> WHAT YOU ARE ASKED TO DO: When you reach the line containing "Screen dimensions: 1280x497" in the entries below, start writing out each line exactly, and stop after the line containing "The width and height of the screenshot is (1371, 629).".

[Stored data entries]
------------------------------
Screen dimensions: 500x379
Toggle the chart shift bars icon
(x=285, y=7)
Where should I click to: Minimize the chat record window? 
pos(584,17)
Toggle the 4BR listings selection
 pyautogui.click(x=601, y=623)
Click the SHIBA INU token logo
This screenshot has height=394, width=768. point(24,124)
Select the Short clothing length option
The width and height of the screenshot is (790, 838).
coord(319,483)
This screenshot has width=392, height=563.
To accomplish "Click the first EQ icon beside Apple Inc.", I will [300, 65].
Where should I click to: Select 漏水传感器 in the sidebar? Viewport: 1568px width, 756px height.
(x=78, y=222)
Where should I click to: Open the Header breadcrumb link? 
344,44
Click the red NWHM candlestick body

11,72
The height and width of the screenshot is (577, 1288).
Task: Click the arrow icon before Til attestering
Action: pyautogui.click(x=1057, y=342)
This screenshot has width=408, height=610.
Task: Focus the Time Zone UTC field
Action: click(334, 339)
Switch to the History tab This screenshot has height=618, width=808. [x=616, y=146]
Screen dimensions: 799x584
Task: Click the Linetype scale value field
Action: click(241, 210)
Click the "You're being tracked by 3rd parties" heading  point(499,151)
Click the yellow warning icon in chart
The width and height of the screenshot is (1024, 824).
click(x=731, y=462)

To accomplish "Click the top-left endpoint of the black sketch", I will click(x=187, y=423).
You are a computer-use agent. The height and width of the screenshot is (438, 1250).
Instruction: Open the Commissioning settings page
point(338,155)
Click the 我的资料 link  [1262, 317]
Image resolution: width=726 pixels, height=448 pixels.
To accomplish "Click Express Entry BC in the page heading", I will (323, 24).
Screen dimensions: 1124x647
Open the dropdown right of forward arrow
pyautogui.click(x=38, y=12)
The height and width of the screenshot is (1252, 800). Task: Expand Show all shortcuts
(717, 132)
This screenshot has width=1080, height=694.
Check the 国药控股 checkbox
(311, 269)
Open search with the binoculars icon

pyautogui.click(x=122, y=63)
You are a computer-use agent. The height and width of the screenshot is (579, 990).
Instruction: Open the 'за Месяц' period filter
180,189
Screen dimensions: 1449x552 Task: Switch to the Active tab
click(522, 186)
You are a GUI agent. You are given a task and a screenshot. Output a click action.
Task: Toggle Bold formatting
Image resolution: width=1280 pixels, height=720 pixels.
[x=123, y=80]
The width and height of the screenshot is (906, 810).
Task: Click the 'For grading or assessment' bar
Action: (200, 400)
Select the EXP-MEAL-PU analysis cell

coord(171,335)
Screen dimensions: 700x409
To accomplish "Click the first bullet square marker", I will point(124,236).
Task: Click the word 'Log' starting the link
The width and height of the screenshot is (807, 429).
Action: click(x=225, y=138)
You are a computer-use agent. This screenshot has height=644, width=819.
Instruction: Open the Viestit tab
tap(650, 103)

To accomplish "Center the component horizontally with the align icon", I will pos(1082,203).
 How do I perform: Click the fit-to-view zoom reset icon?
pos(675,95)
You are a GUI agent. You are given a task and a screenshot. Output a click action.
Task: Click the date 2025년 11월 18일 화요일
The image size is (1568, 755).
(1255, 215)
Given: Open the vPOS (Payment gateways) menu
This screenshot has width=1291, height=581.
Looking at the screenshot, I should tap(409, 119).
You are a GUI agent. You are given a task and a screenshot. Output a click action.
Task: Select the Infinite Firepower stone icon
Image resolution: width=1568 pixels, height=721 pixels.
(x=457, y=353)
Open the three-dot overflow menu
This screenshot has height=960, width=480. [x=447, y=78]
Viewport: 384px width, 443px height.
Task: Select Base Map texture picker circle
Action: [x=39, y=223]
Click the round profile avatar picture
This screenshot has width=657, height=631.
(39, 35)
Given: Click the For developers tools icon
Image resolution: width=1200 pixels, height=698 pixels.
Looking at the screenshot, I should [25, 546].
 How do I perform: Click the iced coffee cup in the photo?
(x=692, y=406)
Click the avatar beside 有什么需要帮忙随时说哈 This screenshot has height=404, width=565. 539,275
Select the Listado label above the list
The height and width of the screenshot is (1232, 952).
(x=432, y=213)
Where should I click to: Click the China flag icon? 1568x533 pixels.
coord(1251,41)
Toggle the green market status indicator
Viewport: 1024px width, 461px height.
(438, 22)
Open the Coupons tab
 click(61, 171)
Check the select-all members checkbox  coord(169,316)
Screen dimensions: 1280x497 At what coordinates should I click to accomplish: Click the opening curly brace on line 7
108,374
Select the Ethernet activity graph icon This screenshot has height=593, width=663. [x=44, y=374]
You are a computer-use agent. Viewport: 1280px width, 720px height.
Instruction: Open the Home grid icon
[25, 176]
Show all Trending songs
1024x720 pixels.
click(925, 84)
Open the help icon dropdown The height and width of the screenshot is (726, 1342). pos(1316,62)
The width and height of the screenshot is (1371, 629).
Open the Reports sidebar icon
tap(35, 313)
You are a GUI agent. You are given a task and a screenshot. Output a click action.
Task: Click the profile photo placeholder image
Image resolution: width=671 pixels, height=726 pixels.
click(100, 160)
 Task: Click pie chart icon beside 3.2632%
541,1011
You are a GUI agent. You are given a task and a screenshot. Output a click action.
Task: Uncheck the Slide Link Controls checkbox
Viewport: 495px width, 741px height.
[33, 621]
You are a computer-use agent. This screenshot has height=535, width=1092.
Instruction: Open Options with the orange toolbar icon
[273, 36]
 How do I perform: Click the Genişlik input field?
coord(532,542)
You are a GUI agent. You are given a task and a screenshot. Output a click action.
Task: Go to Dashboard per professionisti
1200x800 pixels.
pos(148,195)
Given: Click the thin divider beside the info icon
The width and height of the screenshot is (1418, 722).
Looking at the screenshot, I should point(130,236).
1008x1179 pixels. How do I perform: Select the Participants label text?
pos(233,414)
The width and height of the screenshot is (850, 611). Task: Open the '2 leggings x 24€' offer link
------------------------------
> REPLY:
Screen dimensions: 1280x497 At what coordinates should I click to accomplish: Click the opening curly brace on line 7
108,374
Select the Ethernet activity graph icon This screenshot has height=593, width=663. [x=44, y=374]
You are a computer-use agent. Viewport: 1280px width, 720px height.
Instruction: Open the Home grid icon
[25, 176]
Show all Trending songs
1024x720 pixels.
click(925, 84)
Open the help icon dropdown The height and width of the screenshot is (726, 1342). pos(1316,62)
The width and height of the screenshot is (1371, 629).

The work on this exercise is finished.